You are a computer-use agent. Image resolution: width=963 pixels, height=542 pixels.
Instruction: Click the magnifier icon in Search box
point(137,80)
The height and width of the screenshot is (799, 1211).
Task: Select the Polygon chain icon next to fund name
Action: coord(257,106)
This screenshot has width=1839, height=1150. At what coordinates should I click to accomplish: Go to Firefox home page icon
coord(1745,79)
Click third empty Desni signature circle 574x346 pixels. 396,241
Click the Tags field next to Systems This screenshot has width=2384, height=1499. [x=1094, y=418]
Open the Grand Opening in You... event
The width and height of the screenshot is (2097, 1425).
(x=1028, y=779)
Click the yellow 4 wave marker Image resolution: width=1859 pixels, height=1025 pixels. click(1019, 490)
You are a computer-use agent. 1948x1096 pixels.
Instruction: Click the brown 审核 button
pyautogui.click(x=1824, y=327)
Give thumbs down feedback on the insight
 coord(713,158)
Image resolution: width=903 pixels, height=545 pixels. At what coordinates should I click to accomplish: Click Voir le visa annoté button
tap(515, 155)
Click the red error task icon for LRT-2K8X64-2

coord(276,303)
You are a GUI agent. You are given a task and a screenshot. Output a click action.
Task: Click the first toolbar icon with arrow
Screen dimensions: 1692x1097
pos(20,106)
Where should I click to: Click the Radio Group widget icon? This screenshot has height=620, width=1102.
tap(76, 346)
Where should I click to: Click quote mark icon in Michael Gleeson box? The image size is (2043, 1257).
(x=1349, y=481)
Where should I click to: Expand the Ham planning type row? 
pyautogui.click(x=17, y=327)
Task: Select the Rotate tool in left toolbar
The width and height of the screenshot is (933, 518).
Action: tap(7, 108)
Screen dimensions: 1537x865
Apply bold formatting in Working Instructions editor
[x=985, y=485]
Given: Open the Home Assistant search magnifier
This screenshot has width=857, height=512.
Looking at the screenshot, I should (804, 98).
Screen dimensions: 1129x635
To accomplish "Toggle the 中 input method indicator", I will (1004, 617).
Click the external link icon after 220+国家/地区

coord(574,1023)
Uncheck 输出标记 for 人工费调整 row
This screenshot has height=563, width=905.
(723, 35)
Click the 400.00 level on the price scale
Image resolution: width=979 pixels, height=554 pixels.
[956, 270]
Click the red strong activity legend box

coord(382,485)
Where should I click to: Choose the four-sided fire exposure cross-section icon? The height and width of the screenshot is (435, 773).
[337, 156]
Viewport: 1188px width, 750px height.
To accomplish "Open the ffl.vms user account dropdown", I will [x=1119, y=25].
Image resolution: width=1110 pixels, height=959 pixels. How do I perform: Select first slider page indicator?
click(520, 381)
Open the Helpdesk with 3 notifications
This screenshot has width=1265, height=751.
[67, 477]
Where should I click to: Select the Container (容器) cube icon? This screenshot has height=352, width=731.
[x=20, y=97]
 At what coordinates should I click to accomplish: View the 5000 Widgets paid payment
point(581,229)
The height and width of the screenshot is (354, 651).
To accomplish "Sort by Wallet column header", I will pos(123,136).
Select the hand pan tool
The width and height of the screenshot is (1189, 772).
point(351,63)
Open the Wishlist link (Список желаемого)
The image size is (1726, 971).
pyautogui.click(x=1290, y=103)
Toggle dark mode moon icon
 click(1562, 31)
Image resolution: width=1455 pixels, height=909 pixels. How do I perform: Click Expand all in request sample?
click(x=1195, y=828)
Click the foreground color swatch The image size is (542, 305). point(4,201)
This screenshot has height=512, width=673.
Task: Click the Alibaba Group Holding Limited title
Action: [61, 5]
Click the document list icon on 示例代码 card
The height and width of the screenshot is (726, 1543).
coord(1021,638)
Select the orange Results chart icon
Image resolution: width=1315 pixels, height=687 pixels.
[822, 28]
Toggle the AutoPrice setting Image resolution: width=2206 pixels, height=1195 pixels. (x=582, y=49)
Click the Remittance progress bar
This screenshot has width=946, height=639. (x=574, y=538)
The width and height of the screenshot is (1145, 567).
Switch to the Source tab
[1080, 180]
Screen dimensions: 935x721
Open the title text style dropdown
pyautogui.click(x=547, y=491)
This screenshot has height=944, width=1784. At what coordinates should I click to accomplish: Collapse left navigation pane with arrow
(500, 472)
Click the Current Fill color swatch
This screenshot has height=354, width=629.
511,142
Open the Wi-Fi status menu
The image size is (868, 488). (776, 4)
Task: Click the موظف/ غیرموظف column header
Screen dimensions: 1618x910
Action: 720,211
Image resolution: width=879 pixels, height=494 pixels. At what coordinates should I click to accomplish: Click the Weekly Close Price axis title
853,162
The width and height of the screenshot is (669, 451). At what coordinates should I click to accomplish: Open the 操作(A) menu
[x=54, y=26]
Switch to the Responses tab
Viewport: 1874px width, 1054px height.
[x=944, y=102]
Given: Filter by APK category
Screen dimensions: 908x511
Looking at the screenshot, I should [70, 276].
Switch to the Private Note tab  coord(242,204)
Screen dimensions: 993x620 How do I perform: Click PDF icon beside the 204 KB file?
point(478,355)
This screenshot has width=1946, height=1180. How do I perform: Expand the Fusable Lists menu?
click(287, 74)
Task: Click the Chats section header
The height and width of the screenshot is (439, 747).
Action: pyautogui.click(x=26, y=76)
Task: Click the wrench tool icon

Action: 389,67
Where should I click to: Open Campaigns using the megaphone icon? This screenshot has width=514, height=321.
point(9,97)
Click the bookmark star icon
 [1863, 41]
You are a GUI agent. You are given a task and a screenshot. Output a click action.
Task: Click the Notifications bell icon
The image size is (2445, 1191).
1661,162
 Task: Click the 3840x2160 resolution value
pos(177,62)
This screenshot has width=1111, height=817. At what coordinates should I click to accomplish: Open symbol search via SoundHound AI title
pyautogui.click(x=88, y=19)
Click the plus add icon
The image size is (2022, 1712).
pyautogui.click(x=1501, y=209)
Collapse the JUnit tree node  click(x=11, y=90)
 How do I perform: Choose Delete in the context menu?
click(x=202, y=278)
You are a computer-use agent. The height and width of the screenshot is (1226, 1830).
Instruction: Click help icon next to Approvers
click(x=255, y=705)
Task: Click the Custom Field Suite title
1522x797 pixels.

________________

Each record above needs to be transcribed word for word.

You are a computer-use agent. Image resolution: width=963 pixels, height=542 pixels.
Instruction: Click the magnifier icon in Search box
point(137,80)
The height and width of the screenshot is (799, 1211).
Task: Select the Polygon chain icon next to fund name
Action: coord(257,106)
This screenshot has width=1839, height=1150. At what coordinates should I click to accomplish: Go to Firefox home page icon
coord(1745,79)
Click third empty Desni signature circle 574x346 pixels. 396,241
Click the Tags field next to Systems This screenshot has width=2384, height=1499. [x=1094, y=418]
Open the Grand Opening in You... event
The width and height of the screenshot is (2097, 1425).
(x=1028, y=779)
Click the yellow 4 wave marker Image resolution: width=1859 pixels, height=1025 pixels. click(1019, 490)
You are a computer-use agent. 1948x1096 pixels.
Instruction: Click the brown 审核 button
pyautogui.click(x=1824, y=327)
Give thumbs down feedback on the insight
 coord(713,158)
Image resolution: width=903 pixels, height=545 pixels. At what coordinates should I click to accomplish: Click Voir le visa annoté button
tap(515, 155)
Click the red error task icon for LRT-2K8X64-2

coord(276,303)
You are a GUI agent. You are given a task and a screenshot. Output a click action.
Task: Click the first toolbar icon with arrow
Screen dimensions: 1692x1097
pos(20,106)
Where should I click to: Click the Radio Group widget icon? This screenshot has height=620, width=1102.
tap(76, 346)
Where should I click to: Click quote mark icon in Michael Gleeson box? The image size is (2043, 1257).
(x=1349, y=481)
Where should I click to: Expand the Ham planning type row? 
pyautogui.click(x=17, y=327)
Task: Select the Rotate tool in left toolbar
The width and height of the screenshot is (933, 518).
Action: tap(7, 108)
Screen dimensions: 1537x865
Apply bold formatting in Working Instructions editor
[x=985, y=485]
Given: Open the Home Assistant search magnifier
This screenshot has width=857, height=512.
Looking at the screenshot, I should (804, 98).
Screen dimensions: 1129x635
To accomplish "Toggle the 中 input method indicator", I will (1004, 617).
Click the external link icon after 220+国家/地区

coord(574,1023)
Uncheck 输出标记 for 人工费调整 row
This screenshot has height=563, width=905.
(723, 35)
Click the 400.00 level on the price scale
Image resolution: width=979 pixels, height=554 pixels.
[956, 270]
Click the red strong activity legend box

coord(382,485)
Where should I click to: Choose the four-sided fire exposure cross-section icon? The height and width of the screenshot is (435, 773).
[337, 156]
Viewport: 1188px width, 750px height.
To accomplish "Open the ffl.vms user account dropdown", I will [x=1119, y=25].
Image resolution: width=1110 pixels, height=959 pixels. How do I perform: Select first slider page indicator?
click(520, 381)
Open the Helpdesk with 3 notifications
This screenshot has width=1265, height=751.
[67, 477]
Where should I click to: Select the Container (容器) cube icon? This screenshot has height=352, width=731.
[x=20, y=97]
 At what coordinates should I click to accomplish: View the 5000 Widgets paid payment
point(581,229)
The height and width of the screenshot is (354, 651).
To accomplish "Sort by Wallet column header", I will pos(123,136).
Select the hand pan tool
The width and height of the screenshot is (1189, 772).
point(351,63)
Open the Wishlist link (Список желаемого)
The image size is (1726, 971).
pyautogui.click(x=1290, y=103)
Toggle dark mode moon icon
 click(1562, 31)
Image resolution: width=1455 pixels, height=909 pixels. How do I perform: Click Expand all in request sample?
click(x=1195, y=828)
Click the foreground color swatch The image size is (542, 305). point(4,201)
This screenshot has height=512, width=673.
Task: Click the Alibaba Group Holding Limited title
Action: [61, 5]
Click the document list icon on 示例代码 card
The height and width of the screenshot is (726, 1543).
coord(1021,638)
Select the orange Results chart icon
Image resolution: width=1315 pixels, height=687 pixels.
[822, 28]
Toggle the AutoPrice setting Image resolution: width=2206 pixels, height=1195 pixels. (x=582, y=49)
Click the Remittance progress bar
This screenshot has width=946, height=639. (x=574, y=538)
The width and height of the screenshot is (1145, 567).
Switch to the Source tab
[1080, 180]
Screen dimensions: 935x721
Open the title text style dropdown
pyautogui.click(x=547, y=491)
This screenshot has height=944, width=1784. At what coordinates should I click to accomplish: Collapse left navigation pane with arrow
(500, 472)
Click the Current Fill color swatch
This screenshot has height=354, width=629.
511,142
Open the Wi-Fi status menu
The image size is (868, 488). (776, 4)
Task: Click the موظف/ غیرموظف column header
Screen dimensions: 1618x910
Action: 720,211
Image resolution: width=879 pixels, height=494 pixels. At what coordinates should I click to accomplish: Click the Weekly Close Price axis title
853,162
The width and height of the screenshot is (669, 451). At what coordinates should I click to accomplish: Open the 操作(A) menu
[x=54, y=26]
Switch to the Responses tab
Viewport: 1874px width, 1054px height.
[x=944, y=102]
Given: Filter by APK category
Screen dimensions: 908x511
Looking at the screenshot, I should [70, 276].
Switch to the Private Note tab  coord(242,204)
Screen dimensions: 993x620 How do I perform: Click PDF icon beside the 204 KB file?
point(478,355)
This screenshot has width=1946, height=1180. How do I perform: Expand the Fusable Lists menu?
click(287, 74)
Task: Click the Chats section header
The height and width of the screenshot is (439, 747).
Action: pyautogui.click(x=26, y=76)
Task: Click the wrench tool icon

Action: 389,67
Where should I click to: Open Campaigns using the megaphone icon? This screenshot has width=514, height=321.
point(9,97)
Click the bookmark star icon
 [1863, 41]
You are a GUI agent. You are given a task and a screenshot. Output a click action.
Task: Click the Notifications bell icon
The image size is (2445, 1191).
1661,162
 Task: Click the 3840x2160 resolution value
pos(177,62)
This screenshot has width=1111, height=817. At what coordinates should I click to accomplish: Open symbol search via SoundHound AI title
pyautogui.click(x=88, y=19)
Click the plus add icon
The image size is (2022, 1712).
pyautogui.click(x=1501, y=209)
Collapse the JUnit tree node  click(x=11, y=90)
 How do I perform: Choose Delete in the context menu?
click(x=202, y=278)
You are a computer-use agent. The height and width of the screenshot is (1226, 1830).
Instruction: Click help icon next to Approvers
click(x=255, y=705)
Task: Click the Custom Field Suite title
1522x797 pixels.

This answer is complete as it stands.